Convert the items, starting with the first line and going on through the line containing "center [252, 115].", into a JSON list of strings with one string per line, leaving out blank lines.

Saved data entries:
--
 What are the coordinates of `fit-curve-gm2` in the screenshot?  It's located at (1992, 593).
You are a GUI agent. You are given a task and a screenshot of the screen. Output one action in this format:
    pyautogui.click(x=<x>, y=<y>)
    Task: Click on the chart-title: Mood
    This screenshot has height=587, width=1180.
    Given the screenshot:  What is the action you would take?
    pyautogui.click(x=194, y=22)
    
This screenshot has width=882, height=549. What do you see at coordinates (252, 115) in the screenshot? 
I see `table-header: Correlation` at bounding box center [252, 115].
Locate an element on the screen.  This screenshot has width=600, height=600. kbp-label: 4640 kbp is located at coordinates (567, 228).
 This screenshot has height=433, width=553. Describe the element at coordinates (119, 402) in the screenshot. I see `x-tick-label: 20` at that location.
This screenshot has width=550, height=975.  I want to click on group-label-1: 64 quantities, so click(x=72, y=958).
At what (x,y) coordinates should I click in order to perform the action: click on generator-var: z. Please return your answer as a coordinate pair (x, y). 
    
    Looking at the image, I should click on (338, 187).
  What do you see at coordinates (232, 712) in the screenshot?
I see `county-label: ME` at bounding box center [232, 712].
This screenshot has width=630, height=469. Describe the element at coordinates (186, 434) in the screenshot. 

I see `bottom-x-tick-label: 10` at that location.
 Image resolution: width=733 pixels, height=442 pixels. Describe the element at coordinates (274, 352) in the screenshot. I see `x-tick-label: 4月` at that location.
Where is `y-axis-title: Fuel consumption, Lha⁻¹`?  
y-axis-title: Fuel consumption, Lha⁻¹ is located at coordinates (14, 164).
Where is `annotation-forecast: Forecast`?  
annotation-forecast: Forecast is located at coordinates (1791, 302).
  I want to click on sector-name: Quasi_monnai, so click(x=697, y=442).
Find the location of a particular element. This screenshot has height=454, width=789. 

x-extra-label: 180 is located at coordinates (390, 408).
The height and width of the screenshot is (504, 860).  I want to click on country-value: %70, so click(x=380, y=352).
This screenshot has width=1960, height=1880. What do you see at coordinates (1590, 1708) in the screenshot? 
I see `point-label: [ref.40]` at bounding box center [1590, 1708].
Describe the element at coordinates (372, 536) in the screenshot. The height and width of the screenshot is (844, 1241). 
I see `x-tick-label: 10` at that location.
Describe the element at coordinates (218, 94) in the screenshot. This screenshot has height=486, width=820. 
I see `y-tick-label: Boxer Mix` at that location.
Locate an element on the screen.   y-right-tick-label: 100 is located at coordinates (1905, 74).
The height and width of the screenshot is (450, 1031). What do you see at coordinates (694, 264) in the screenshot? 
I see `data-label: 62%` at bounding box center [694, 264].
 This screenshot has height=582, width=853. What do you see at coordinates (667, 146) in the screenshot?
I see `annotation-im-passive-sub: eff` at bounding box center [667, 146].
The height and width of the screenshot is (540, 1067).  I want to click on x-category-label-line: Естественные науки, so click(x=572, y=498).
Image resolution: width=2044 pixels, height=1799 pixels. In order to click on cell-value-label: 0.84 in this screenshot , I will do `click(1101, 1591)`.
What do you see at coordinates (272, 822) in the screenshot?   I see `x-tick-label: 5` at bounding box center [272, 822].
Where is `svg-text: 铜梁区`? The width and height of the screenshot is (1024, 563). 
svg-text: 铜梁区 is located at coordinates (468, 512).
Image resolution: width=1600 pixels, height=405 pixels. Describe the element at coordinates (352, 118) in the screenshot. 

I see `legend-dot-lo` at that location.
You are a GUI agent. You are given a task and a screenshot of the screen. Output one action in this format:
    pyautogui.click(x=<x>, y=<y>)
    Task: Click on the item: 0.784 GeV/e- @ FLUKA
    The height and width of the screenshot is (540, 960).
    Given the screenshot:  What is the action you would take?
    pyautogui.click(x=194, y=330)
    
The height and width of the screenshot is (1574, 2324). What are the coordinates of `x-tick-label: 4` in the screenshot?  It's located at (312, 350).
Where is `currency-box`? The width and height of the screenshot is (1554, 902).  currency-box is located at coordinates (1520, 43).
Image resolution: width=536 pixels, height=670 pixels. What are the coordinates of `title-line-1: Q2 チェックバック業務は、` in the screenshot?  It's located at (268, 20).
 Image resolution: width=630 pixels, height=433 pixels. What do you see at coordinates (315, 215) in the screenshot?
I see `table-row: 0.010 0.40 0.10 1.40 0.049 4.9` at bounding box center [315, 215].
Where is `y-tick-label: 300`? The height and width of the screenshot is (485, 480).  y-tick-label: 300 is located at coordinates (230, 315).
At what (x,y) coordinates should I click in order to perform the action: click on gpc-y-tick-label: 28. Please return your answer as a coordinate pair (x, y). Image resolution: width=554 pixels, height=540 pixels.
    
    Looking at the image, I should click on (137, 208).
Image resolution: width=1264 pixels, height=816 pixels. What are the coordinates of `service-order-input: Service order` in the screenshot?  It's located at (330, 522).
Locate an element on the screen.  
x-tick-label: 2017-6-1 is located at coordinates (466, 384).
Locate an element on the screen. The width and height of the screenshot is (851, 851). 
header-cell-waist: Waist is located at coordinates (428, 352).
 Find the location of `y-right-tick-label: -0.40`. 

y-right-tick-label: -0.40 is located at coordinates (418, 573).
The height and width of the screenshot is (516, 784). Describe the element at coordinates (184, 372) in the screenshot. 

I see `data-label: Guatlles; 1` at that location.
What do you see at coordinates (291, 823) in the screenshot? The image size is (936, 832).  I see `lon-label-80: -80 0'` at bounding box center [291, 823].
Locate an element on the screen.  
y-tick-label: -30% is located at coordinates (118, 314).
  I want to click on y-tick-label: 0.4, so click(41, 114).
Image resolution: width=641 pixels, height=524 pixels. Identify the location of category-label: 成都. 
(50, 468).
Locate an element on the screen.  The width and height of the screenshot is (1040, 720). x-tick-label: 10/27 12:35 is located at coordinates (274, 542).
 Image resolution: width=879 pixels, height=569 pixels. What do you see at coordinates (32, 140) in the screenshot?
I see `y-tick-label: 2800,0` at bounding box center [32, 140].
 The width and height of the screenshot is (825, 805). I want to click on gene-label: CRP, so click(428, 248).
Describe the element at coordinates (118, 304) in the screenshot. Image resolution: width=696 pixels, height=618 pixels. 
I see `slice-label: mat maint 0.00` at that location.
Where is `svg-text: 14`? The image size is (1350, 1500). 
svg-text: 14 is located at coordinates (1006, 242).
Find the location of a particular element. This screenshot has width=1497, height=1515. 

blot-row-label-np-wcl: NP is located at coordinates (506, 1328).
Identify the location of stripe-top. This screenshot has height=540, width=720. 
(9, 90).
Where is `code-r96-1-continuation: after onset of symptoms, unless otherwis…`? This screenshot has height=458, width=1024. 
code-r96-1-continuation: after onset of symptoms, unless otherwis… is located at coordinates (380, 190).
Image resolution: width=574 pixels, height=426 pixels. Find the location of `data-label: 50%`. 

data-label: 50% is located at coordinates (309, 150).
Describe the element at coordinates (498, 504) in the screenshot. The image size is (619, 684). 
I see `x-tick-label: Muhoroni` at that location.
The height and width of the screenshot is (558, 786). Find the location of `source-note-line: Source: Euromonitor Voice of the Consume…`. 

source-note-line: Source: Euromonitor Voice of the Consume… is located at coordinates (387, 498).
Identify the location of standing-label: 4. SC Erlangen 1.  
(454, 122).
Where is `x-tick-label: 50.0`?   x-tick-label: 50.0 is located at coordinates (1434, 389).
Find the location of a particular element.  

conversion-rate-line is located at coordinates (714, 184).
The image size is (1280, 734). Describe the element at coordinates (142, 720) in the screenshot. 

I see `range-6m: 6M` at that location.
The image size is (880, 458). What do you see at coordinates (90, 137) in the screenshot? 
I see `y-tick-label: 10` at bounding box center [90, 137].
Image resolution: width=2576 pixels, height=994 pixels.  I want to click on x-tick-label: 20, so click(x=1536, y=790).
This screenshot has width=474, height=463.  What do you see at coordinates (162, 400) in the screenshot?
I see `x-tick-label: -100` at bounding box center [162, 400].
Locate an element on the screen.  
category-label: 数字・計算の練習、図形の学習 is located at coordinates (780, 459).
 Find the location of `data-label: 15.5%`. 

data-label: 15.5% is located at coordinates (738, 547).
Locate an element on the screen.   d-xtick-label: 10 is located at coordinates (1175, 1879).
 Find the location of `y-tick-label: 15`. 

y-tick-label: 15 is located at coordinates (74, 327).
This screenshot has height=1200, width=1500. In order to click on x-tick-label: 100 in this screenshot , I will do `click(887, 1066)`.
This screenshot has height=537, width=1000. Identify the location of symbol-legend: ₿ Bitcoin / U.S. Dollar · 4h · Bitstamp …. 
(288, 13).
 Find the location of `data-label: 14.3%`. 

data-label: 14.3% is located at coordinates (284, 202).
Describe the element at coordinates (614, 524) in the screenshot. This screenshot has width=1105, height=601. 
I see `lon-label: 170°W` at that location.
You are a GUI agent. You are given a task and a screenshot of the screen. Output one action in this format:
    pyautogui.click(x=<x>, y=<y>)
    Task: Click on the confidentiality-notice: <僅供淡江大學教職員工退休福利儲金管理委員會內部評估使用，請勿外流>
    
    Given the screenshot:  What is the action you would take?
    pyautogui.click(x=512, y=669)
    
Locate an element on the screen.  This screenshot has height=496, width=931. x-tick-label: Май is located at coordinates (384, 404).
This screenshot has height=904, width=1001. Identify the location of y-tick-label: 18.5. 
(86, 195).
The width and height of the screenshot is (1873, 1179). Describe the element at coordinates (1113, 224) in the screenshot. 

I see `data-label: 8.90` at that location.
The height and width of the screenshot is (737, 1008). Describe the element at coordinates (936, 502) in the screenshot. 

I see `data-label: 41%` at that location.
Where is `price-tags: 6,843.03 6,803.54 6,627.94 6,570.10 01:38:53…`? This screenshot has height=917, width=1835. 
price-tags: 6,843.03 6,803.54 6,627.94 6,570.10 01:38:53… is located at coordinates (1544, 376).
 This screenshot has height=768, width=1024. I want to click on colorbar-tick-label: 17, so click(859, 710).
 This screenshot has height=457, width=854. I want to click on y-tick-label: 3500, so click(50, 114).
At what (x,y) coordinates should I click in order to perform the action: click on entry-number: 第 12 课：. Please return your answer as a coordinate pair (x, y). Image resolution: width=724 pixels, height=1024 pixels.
--
Response
[
  " What are the coordinates of `fit-curve-gm2` in the screenshot?  It's located at (1992, 593).",
  "You are a GUI agent. You are given a task and a screenshot of the screen. Output one action in this format:",
  "    pyautogui.click(x=<x>, y=<y>)",
  "    Task: Click on the chart-title: Mood",
  "    This screenshot has height=587, width=1180.",
  "    Given the screenshot:  What is the action you would take?",
  "    pyautogui.click(x=194, y=22)",
  "This screenshot has width=882, height=549. What do you see at coordinates (252, 115) in the screenshot? ",
  "I see `table-header: Correlation` at bounding box center [252, 115]."
]